● **SELECTED EXCERPT**:
----
Some of the stuff given away.

Our casual lifestyle has required some adjustment now that our house is for sale. We have to be “show ready” every day. That means items have to be returned to their “home,” the bed has to be made perfectly, the kitchen counter has to be clear, the pillows on the couch straightened, stray coffee cups in the dishwasher, etc.

I am a visual person so my working materials are scattered around. Now I have to put everything away when we leave the house.

When we put the house on the market, we did major decluttering including giving away many books. I continue to go though our belongings looking for more “stuff” to leave behind. The  high quote for moving our “stuff” to Baltimore forced me to reevaluate the importance of what we own.

It has been helpful to read blogs about simplicity. I have been following several blogs using a RSS  reader. Here are some of the things I have learned about my stuff.

  • unclutter means not only putting stuff away or organizing but getting rid of items that no longer are important or are no longer used. Fortunately, my friend is starting a thrift store called New 2 U in Byron so she is getting most of the stuff. Our church rummage sale reaped the benefit of a good clean out of the kitchen including, the fancy food processor, baking pans, and dishes that will not be used.
----
● **DATA SECTION**:
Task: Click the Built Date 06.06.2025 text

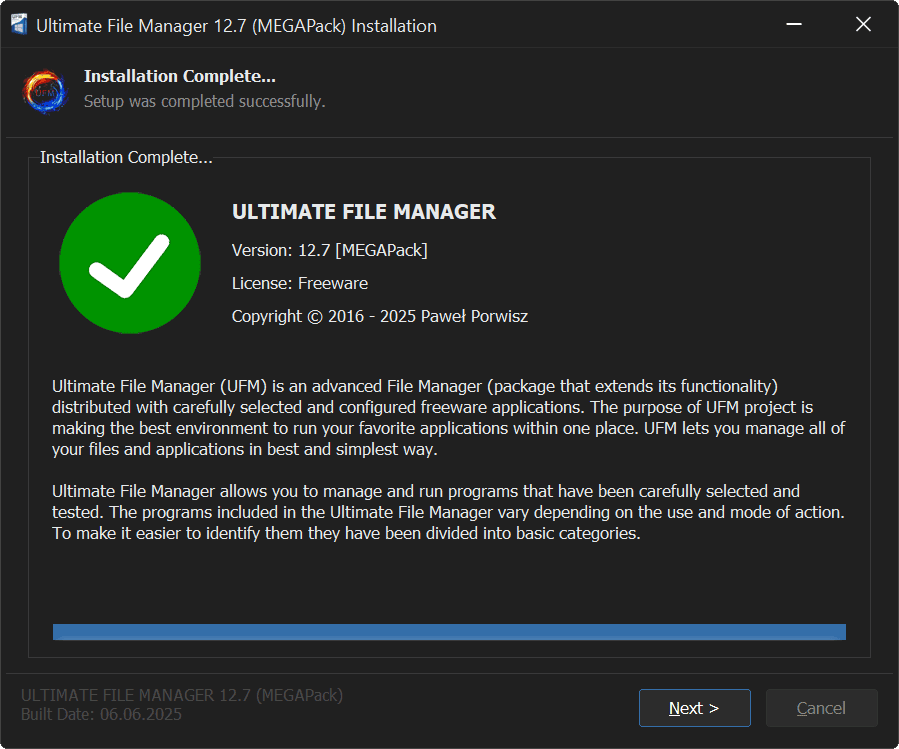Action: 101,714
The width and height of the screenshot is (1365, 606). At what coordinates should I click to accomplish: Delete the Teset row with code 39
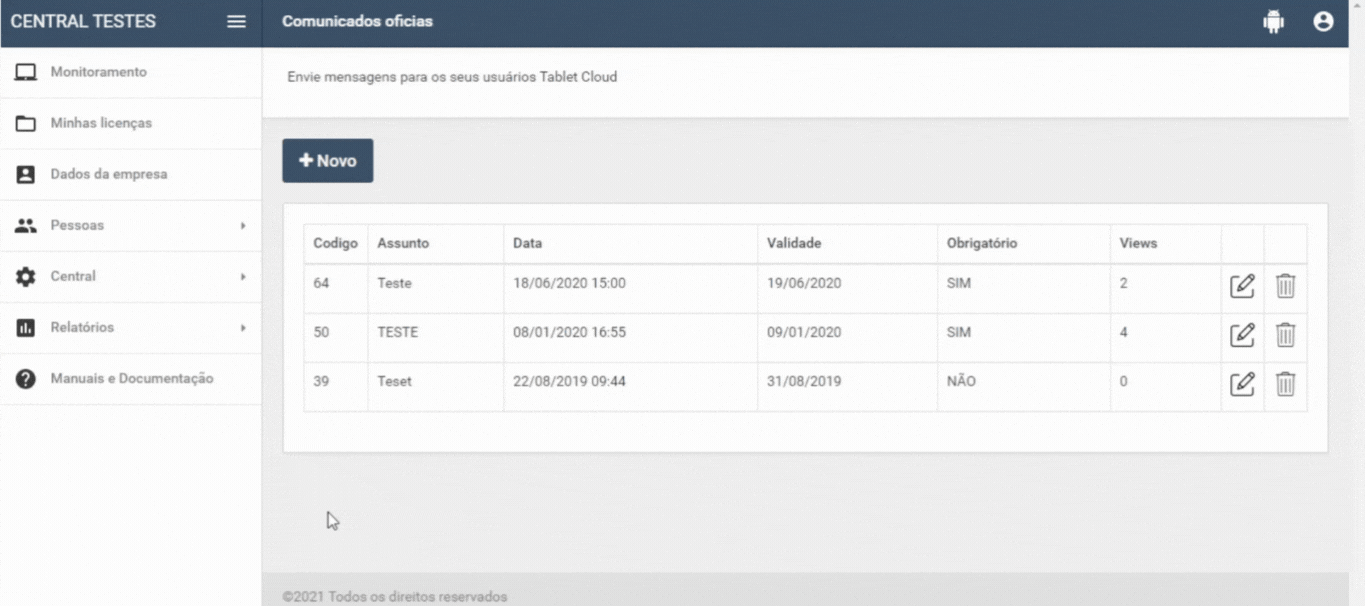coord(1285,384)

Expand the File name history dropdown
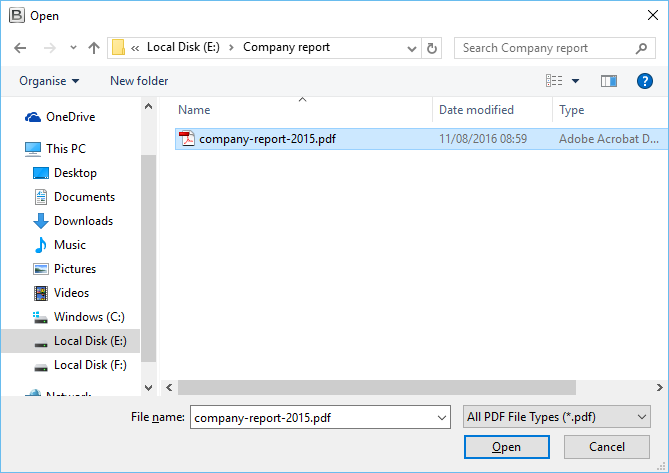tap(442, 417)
----
● **SET PROBLEM 1**:
Write out the part of the house-sale decluttering post starting at "Our casual lifestyle" and ending at "the dishwasher, etc.".
● **SET PROBLEM 2**:
Will you carry on the house-sale decluttering post from the point where it stops?

● **TASK RESULT 1**:
Our casual lifestyle has required some adjustment now that our house is for sale. We have to be “show ready” every day. That means items have to be returned to their “home,” the bed has to be made perfectly, the kitchen counter has to be clear, the pillows on the couch straightened, stray coffee cups in the dishwasher, etc.

● **TASK RESULT 2**:
  • unencumbered for me means not being weighed down with the unnecessary and unwanted. It means events, activities, commitments, besides stuff. There are several people blogging on this topic. Here is an example. http://becomingunencumbered.com/
  • understand what is important to keep or give away. I have been influenced by Don Aslett’s book Clutter’s Last Stand: It’s Time to De-Junk Your Life which I read years ago. What stuck in my head is his Genealogy of Junk which traces a “family heirloom” through the generations when it reality is was a thrift store item bought by great grandma. Just because it has sentimental value doesn’t mean you have to keep it. Dan gave his mother and father’s wedding clothes to a North Dakota museum. I scanned in photos from scrapbooks that were turning yellow and had the acid paper. I took photos of coffee mugs from a family reunion. Linen tablecloths purchased in Scotland and Ireland are going to a consignment shop. And the list goes on.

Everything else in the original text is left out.